* _Aim of the exercise_
Return each line of the records with nothing changed, pictures excepted.

════════════════

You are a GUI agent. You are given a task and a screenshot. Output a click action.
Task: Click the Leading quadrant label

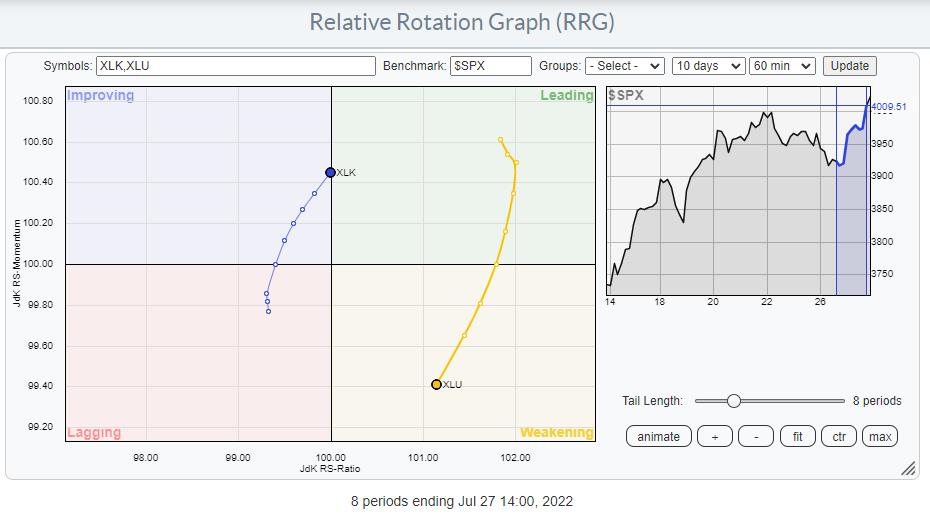[x=567, y=96]
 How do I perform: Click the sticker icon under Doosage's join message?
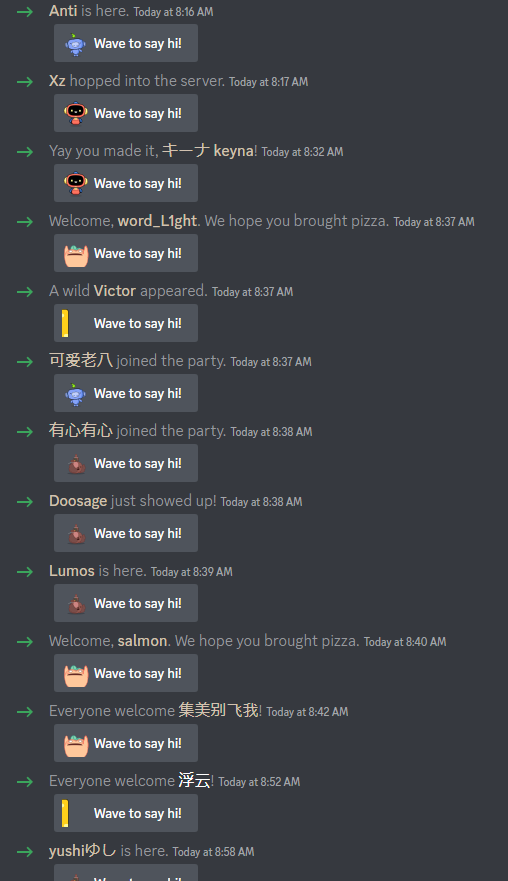click(76, 533)
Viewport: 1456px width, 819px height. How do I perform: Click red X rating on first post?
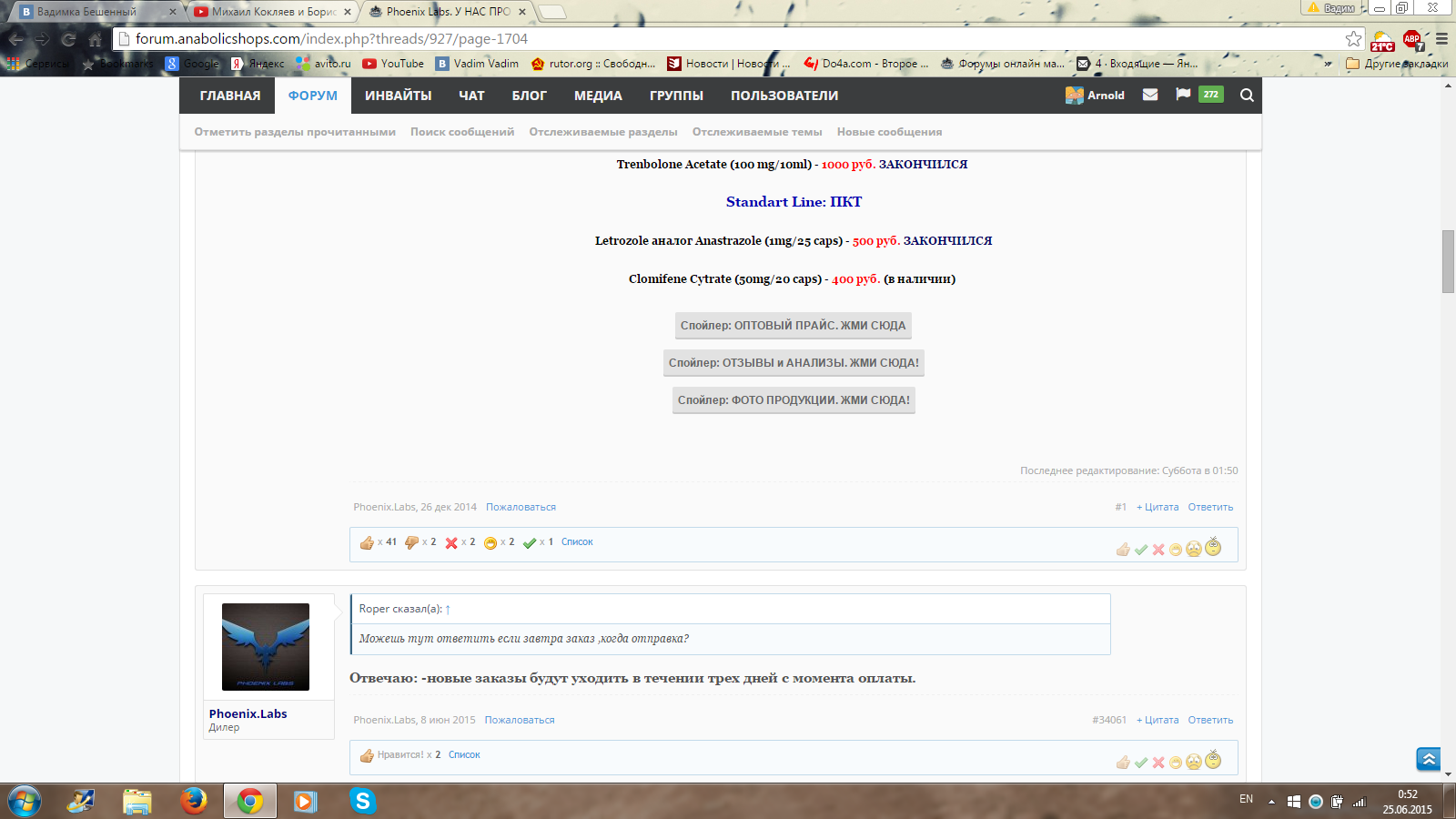(1158, 550)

════════════════

* _Expected answer_
You are a GUI agent. You are given a task and a screenshot. Output a click action.
Task: Click the Leading quadrant label

[x=567, y=96]
 How do I perform: Click the sticker icon under Doosage's join message?
click(76, 533)
Viewport: 1456px width, 819px height. How do I perform: Click red X rating on first post?
(1158, 550)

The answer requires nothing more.